After trying three times to manage an online flight reservation system, I finally book a flight to arrive in Anchorage at 2:02 just after the service starts. A 20-minute flight is manageable. The four-hour drive is not. I can turn back at any time. I have a safety net.
I text Emily and ask her to save a seat in the back. I am nervous about the church being full and I would have to stand for the whole service.
“I’m flying,” I tell Jim who is ready to support me. I get ready for the 1:30 flight, about 25 minute drive from home: I take cannibus oil and Alleve; change my colostomy bag and put on my hernia belt; put on support stockings in case my ornery right lower leg decides to swell, add unattractive wide-heeled sandals for better balance; put on Depends; add a heavy pad and self-cath—I don’t know when a bathroom will be available. I pack extra supplies of everything in a large handbag including my knee brace. Life is not simple any more.
Waving goodbye to Jim down at the lake, I ask the street name to the Kenai airport. “Second light,” he calls. “I love you,” we say to each other. We say it often because we don’t know how much time we have together. Cancer and tumors and six decades make us aware of how fast our limited time flies by.
It’s a beautiful day and I’m on my way. This feels right. Suddenly fog surrounds me and stays as I near the airport. Will the flight take off? On the road to the airport, a new mother moose and her gangly-legged calves walk across the road.

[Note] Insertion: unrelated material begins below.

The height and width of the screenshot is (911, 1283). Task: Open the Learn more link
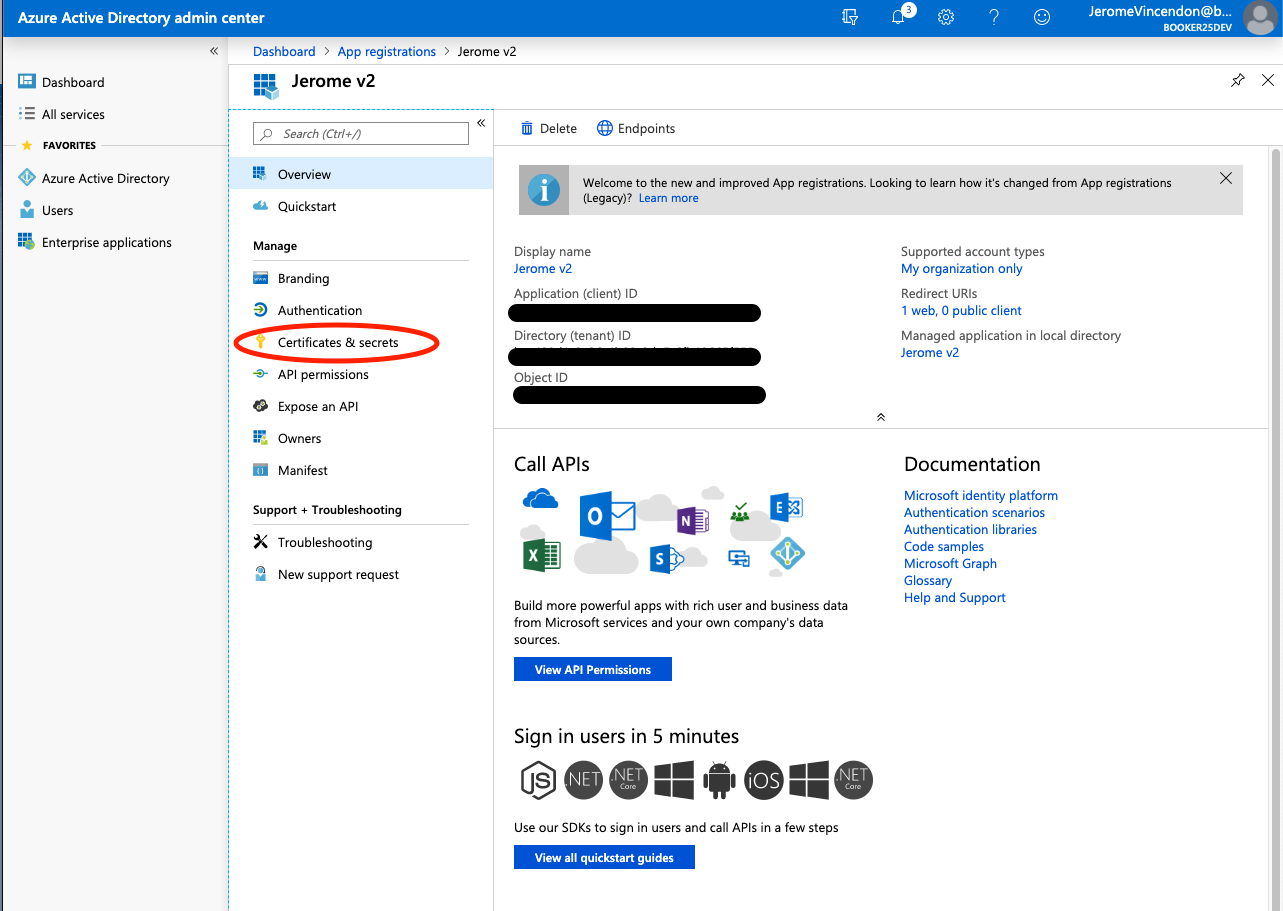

I park the Mini and head into the terminal to check in. Note to non-Alaskans. Small planes, small airports in smaller cities and no TSA mean quicker trips…if all goes (rarely) according to schedules. Only one flight went out today because of the fog. I head to the restroom, I have time to cath one more time and limit fluids. Of course, stress makes me want to drink more water.
Time to board the Dash B-100 for the short flight. We walk outside, and up the stairs into the plane. The robust flight attendant dressed in black, including a logo miniskirt is efficient. We leave early and arrive early. Hopefully if I can get a taxi, I’ll arrive in time for the service. I calm myself with contingency plans. If the pain worsens I can find a hotel and fly home. Or I can go to the ER. But I have to try. If I don’t try, to me it means I give up more of my mobility freedom. “You can do this,” the words of the UW student echoes in my head.
Happily the plane arrives on the same level as ground transportation. I walk as quickly as I can, my cane clacking along the tile. I try to be careful–it is so easy for me to tumble. I reach the taxi stand with its brooding drivers lounging on their cabs. It’s a minivan for me and my handbag. I provide directions and since it is a short distance from the airport I give the driver a little extra as we pull up to the door. He thanks me and grumbles that he was in line for 90 minutes at the airport.
I made it. No.. …. I MADE IT!!
In the lobby, I gratefully chat with friends and acquaintances and move to the seat with Emily as the service gets ready to start. It’s unplanned, but our row is all my former colleagues at ANTHC. Gratefully, one woman hands out tissue as the service begins. The church is full of people that have worked and loved Dr. Anne Lanier as colleagues, friends and family. It is one of the most beautiful services I have attended and good to share grief with others. From her new place, I know Anne loved it.
I tried and made it. Everyone would have understood if I didn’t. But not me. I don’t like the phrase “It is what it is.” It should be “It is what you make it.” The young UW woman will never know how she inspired me.
Photo: Emily Read, Anne Lanier, Christine DeCourtney off work.